We developed a model using proteins which have longer half-lives in the tissue than in cell culture and are common in both (91% of all data). However, the model is also applicable to those common proteins that have shorter half-lives in the tissue than in cell culture (see Results). For a first attempt, we were interested in predicting the protein half-lives for the former group (longer tissue half-lives). Hence, we created our protein data sets from the experimental data sets[7–9] following the first assumption. We applied a linear regression model to the common protein half-life data sets[2, 7] (Fig 2 and S1 Fig) to first understand their linear relationship.
We are presenting the analysis of the performance of the model, the effect of clustering on the protein half-life prediction, and half-life prediction of uncommon proteins. The analysis focuses on the correlation coefficients between protein half-lives in the tissue and cell cultures, as the half-life clusters are formed based on the correlation coefficients. This also leads to the identification of common protein half-life characteristics of each cluster (S4 Table). We have observed that these characteristics are common to the murine proteins from liver, brain, and heart. Additionally, we have analyzed biological/biochemical properties of proteins from the protein database.

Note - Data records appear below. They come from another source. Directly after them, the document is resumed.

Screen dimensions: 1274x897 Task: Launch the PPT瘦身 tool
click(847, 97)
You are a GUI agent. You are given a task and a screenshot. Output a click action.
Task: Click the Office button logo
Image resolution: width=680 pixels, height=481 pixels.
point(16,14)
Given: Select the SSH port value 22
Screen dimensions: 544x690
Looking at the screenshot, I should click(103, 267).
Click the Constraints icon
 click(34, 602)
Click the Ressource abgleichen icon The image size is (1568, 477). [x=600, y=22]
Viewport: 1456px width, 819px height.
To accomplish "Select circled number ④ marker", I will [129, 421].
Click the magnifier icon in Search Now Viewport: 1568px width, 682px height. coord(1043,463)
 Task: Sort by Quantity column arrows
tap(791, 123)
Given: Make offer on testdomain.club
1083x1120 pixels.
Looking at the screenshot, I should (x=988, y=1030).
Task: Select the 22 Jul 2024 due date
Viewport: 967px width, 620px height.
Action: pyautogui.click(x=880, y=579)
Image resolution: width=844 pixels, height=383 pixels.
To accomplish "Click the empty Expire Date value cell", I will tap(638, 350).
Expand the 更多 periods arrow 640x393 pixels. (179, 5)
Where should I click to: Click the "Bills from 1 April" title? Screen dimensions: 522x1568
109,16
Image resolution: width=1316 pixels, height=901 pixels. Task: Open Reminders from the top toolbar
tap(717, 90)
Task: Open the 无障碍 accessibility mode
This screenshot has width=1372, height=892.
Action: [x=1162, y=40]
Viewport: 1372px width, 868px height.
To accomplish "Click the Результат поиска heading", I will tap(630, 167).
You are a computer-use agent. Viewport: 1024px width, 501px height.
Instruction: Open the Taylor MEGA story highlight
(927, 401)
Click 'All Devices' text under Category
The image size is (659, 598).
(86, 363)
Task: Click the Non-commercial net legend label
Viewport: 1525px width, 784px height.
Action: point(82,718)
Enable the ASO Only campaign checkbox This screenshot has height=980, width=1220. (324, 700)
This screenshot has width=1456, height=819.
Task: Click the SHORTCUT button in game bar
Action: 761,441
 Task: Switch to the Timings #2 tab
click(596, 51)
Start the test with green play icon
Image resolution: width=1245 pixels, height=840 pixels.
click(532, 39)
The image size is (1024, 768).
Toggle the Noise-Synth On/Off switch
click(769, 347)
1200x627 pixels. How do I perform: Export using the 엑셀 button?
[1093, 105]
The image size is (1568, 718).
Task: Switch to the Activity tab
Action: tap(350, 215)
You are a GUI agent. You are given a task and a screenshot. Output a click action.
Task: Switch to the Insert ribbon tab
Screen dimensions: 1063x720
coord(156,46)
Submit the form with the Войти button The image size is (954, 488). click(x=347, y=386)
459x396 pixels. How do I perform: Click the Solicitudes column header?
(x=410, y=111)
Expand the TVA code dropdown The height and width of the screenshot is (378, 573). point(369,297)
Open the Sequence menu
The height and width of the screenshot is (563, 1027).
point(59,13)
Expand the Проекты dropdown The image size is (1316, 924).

We have provided the first study of predicting the protein half-life at the tissue level from the cellular level. The model is simple, easy to implement and will be applicable to other tissues and cell line experimental data sets. We have analyzed the linear relationships between the protein half-life in the tissue and cell by using the multivariate linear model along with clustering. The clustering reveals linear and correlation coefficient based relationships between the protein half-lives and protein properties along with improvement of the prediction.